There are many people who blame themselves for aspects gone awry in their lives; then there are those who take it a bit too far, adding not only their problems, but also the weight of everything around them to the mix. Like thousands of paper clips to one giant magnet, author E. L. Doctorow has created an unlikely protagonist in his latest novel, “Andrew’s Brain.”
Doctorow, who is famously known for his works “Ragtime,” “Billy Bathgate” and “The March,” has gone on to win many honors as well as finalist nominations for both the National Book Award and Pulitzer Prize. In his latest work, readers meet Andrew, a brilliant but deeply remorseful cognitive scientist who, albeit cerebrally advanced, cannot grasp his misfortune.

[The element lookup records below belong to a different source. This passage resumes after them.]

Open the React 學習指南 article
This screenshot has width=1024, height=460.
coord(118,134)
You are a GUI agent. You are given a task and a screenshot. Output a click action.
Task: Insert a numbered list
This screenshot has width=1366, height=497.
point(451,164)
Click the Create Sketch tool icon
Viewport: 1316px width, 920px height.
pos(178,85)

As expected, Doctorow maintains a writing style all his own. Generally robust, every word pummels you toward a given scene, bracing while still managing to balance the tight-roped plot. In some ways, the novel is a circus of sorts — a bit ridiculous in the best of ways — and it becomes a one-man show as readers interpret the life of this brilliant but wayward narrator.
The novel reads as monologues, long and sometimes wretched, only to reveal Andrew’s most vulnerable thoughts. While Andrew’s conversation is verbose and wanders into third person, he is not talking to this readership. No, instead, whether a psychiatrist or secret emissary conversationalist stoically sat nearby, Andrew is divulging every detail that has led him to this very room, a room undefined and yet so seemingly small you feel imprisoned by it.
Andrew’s life story is far from orderly. Each sequence of his story darts around only to bring readers back to his current situation. In most cases, he is face to face with an undisclosed interviewer who, as time goes on, Andrew cannot even seem to take seriously. When Andrew is not meeting with the shadowed persona, he manages to write and call, demonstrating he is never far from communicating the internal anguish that is his life. After all, Andrew has gone through the loss of lovers and children only to know and later be both the abandoned and the abandoner.
In reading forward, we might question how reliable our narrator is; even the unknown interviewer begs the question a few times throughout. Whether it is the seed that is planted or the ridiculous nature of Andrew’s mishaps, it becomes hard to deduce what is fact from fiction. However, one thing rings true — regardless of Andrew’s shortcomings, at 83-years-old, and with 54 years of published work behind him, Doctorow continues his legacy as sharply skilled and satirical all the way through.